Reproduce everything from the line containing "border color swatch" down to the line containing "Click the Training" in the records below, including both of those lines.

--------

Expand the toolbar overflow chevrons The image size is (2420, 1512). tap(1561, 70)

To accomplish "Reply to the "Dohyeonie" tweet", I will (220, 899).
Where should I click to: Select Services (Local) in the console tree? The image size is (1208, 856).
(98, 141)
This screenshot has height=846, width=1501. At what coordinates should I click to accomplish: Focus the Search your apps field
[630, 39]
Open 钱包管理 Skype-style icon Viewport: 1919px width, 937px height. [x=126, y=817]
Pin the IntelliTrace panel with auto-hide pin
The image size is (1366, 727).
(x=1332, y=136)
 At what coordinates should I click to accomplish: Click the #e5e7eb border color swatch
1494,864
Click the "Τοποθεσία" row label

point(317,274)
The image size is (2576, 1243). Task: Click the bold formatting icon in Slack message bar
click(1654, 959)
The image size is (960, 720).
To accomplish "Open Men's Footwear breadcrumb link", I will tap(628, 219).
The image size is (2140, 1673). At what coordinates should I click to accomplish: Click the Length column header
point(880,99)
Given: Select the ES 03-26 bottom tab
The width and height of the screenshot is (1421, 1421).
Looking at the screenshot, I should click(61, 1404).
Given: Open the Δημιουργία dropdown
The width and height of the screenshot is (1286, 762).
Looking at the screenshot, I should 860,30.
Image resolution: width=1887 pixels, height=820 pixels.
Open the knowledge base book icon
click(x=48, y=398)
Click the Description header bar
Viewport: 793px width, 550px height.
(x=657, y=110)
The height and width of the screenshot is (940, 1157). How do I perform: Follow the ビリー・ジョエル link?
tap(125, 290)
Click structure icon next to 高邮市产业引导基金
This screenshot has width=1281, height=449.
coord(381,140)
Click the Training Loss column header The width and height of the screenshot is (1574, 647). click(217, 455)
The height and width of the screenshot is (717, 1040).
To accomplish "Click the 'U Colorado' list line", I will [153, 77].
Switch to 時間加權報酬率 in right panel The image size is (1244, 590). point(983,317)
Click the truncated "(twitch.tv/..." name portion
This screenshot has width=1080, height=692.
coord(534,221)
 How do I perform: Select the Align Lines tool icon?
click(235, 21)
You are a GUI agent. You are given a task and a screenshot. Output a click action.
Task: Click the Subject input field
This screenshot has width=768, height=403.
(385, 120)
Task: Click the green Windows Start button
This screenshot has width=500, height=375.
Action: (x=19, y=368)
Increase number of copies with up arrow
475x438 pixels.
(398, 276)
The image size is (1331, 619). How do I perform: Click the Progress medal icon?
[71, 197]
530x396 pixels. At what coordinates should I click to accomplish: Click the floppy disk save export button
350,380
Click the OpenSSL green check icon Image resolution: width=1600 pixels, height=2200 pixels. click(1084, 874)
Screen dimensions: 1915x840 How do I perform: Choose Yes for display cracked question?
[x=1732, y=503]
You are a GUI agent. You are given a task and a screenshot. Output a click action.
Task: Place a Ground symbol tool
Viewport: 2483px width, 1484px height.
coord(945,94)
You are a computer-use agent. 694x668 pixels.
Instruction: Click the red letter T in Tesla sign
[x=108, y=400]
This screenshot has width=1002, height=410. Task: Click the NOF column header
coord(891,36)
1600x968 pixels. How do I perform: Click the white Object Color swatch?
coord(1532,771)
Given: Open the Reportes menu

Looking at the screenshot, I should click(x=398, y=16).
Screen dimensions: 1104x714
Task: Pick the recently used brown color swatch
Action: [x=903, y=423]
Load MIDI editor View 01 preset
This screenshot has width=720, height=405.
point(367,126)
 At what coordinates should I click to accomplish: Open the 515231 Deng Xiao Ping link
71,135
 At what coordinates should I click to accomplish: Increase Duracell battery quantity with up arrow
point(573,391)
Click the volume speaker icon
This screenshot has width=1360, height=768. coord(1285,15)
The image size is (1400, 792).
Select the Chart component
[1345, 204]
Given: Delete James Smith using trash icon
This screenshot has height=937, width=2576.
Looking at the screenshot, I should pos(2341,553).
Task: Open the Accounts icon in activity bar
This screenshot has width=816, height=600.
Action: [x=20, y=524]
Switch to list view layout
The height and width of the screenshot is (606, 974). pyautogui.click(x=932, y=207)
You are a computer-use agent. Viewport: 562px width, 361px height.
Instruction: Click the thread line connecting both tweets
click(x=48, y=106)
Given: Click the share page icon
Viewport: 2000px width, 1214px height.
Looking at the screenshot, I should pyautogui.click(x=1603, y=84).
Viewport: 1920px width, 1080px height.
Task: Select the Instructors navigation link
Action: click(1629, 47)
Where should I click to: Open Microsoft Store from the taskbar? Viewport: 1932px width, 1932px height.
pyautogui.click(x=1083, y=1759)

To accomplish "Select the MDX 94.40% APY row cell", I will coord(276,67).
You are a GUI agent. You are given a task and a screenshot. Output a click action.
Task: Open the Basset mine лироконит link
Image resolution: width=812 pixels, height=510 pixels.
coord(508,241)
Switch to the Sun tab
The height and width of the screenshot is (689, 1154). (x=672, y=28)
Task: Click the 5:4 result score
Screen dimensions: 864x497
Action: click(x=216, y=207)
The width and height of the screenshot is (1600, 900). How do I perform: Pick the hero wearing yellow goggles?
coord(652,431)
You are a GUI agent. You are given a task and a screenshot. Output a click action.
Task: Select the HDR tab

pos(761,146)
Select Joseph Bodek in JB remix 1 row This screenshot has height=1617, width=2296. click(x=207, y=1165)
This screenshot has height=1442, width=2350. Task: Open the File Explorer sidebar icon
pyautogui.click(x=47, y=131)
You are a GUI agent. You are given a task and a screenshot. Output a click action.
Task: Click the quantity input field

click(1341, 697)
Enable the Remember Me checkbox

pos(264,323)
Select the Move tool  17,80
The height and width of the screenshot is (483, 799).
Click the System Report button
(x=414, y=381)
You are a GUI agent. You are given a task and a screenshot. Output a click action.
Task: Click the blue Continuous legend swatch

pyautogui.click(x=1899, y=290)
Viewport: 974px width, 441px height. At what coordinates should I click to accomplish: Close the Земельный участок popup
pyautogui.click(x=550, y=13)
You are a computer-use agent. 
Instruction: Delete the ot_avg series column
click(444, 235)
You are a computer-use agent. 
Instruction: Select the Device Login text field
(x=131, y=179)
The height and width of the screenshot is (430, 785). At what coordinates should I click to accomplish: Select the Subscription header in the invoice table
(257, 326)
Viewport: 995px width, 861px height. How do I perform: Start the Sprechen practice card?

--------

**Response**.
 At what coordinates should I click to accomplish: Click the #e5e7eb border color swatch
1494,864
Click the "Τοποθεσία" row label

point(317,274)
The image size is (2576, 1243). Task: Click the bold formatting icon in Slack message bar
click(1654, 959)
The image size is (960, 720).
To accomplish "Open Men's Footwear breadcrumb link", I will tap(628, 219).
The image size is (2140, 1673). At what coordinates should I click to accomplish: Click the Length column header
point(880,99)
Given: Select the ES 03-26 bottom tab
The width and height of the screenshot is (1421, 1421).
Looking at the screenshot, I should click(61, 1404).
Given: Open the Δημιουργία dropdown
The width and height of the screenshot is (1286, 762).
Looking at the screenshot, I should 860,30.
Image resolution: width=1887 pixels, height=820 pixels.
Open the knowledge base book icon
click(x=48, y=398)
Click the Description header bar
Viewport: 793px width, 550px height.
(x=657, y=110)
The height and width of the screenshot is (940, 1157). How do I perform: Follow the ビリー・ジョエル link?
tap(125, 290)
Click structure icon next to 高邮市产业引导基金
This screenshot has width=1281, height=449.
coord(381,140)
Click the Training Loss column header The width and height of the screenshot is (1574, 647). click(217, 455)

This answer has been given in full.